Several studies revealed that cellular tumours with low baseline pre-treatment ADC values respond better to chemotherapy or radiation treatment than tumours with high pre-treatment ADC values because the latter are likely to be more necrotic.^16,31,34 This is based on the theory that necrotic tumours are frequently hypoxic, acidotic and poorly perfused, leading to diminished sensitivity to chemotherapy and RT.^31,33 To more precisely evaluate the necrotic component within a heterogeneous tumour, histogram-based analysis has been suggested to assess early therapeutic response and predict survival in patients with specific cancers.^14–19 In uterine cervical cancer patients treated with CRT, McVeigh et al¹⁵ demonstrated that the ADC_90% was lower in responders than in non-responders. Heo et al¹⁷ reported the pre-CRT ADC_75% served as a biomarker for predicting tumour recurrence in patients with uterine cervical cancer treated with CRT. In contrast to those studies, our study showed the all ADC parameters had no significant differences between the responder and non-responder groups, and only ADC_10% among the ADC parameters had a significant association for EFS in Cox regression analysis. The difference between our study and previous ones may reflect differences in the patient population characteristics. The patients enrolled in our study were diagnosed with locally advanced cancer, whereas previous studies^15,17 enrolled patients with earlier stage disease. Our study suggests that MTV and TLG can reflect the heterogeneity of advanced cervical cancer more precisely than ADC histogram parameters. As the number of previous studies dealing with ADC histogram analysis for evaluation of uterine cervical cancer prognosis is limited, further prospective studies are needed. There is also a possibility that change of the ADC histogram parameters during CRT is a better predictor of treatment response and survival in patients with uterine cervical cancer than the pre-treatment parameters, and this will be the objective of a future study.

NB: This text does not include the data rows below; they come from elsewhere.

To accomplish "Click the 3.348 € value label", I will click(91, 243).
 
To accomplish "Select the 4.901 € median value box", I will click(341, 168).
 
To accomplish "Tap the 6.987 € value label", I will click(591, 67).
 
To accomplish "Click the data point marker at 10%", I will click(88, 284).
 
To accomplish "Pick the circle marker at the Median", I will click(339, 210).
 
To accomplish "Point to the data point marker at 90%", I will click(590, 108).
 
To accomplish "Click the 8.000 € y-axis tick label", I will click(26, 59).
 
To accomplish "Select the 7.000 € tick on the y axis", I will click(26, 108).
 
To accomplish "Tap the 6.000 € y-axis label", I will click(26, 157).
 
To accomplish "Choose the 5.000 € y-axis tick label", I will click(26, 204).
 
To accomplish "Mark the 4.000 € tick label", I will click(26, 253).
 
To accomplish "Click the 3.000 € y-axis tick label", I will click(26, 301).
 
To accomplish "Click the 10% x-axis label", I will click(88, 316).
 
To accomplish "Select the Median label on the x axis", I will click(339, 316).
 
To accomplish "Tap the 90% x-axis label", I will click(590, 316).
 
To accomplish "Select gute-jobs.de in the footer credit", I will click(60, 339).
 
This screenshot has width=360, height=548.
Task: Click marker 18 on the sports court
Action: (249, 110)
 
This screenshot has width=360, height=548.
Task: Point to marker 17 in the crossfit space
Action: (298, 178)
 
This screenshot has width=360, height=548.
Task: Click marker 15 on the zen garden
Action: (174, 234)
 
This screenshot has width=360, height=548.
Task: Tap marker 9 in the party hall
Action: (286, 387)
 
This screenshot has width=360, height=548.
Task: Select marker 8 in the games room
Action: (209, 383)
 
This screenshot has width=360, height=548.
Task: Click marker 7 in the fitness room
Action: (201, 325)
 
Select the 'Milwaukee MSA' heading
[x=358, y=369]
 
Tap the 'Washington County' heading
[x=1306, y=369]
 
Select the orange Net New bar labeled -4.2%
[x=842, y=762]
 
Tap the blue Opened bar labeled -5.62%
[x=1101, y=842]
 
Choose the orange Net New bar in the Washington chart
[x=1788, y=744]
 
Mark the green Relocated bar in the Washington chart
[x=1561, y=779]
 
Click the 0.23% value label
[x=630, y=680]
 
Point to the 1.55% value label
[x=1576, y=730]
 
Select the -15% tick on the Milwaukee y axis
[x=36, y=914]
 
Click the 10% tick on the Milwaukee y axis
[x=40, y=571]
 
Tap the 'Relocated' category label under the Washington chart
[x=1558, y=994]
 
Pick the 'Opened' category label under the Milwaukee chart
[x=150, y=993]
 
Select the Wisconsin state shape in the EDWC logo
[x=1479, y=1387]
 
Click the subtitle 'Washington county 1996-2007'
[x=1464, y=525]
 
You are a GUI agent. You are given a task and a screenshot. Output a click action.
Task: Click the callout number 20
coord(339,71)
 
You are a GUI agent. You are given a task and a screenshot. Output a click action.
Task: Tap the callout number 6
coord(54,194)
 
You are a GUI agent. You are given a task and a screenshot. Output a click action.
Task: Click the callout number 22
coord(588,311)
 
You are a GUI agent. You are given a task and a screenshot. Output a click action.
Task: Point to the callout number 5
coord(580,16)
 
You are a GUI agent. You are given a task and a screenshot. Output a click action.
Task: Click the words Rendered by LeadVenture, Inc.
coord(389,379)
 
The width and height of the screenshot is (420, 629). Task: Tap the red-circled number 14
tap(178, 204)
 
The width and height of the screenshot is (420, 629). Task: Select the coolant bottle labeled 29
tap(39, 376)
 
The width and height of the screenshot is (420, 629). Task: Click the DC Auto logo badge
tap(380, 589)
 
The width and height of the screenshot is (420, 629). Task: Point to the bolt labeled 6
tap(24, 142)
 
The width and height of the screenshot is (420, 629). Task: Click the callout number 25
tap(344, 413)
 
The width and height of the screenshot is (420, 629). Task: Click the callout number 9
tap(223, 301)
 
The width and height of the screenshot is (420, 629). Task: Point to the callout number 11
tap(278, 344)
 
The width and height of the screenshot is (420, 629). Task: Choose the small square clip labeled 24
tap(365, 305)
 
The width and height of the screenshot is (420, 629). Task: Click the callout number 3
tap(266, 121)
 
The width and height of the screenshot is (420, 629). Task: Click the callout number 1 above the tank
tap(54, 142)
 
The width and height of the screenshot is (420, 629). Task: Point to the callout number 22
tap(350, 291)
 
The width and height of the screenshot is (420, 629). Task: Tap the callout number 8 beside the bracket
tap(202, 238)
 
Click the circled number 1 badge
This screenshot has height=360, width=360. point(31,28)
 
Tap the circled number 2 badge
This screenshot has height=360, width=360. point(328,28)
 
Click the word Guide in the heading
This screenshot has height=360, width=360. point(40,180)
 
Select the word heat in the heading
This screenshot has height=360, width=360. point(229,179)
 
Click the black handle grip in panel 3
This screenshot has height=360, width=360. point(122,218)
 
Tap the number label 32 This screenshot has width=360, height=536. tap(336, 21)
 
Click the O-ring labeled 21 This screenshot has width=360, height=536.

Our study has the several limitations. First, it was performed with a small number of patients. Nevertheless, the advantages of MTV and TLG were proved in every statistical analysis in this study. Second, this was a retrospective study. ¹⁸F-FDG PET/CT was not performed in every case of cervical cancer in our institution before primary treatment. This may have introduced a selection bias in performing surveillance ¹⁸F-FDG PET/CT according to physicians' preference and may have influenced the study results.

Despite these limitations, our study clearly showed that MTV and TLG can be used to identify patients with advanced uterine cervical cancer treated with CRT at high risk for recurrence. Although ADC_10% was deemed to be the best of the ADC parameters for predicting EFS, our results also suggest that volume-based ¹⁸F-FDG PET/CT analysis could provide more effective information than volume-based ADC histogram analysis for predicting treatment outcome for patients with advanced uterine cervical cancer.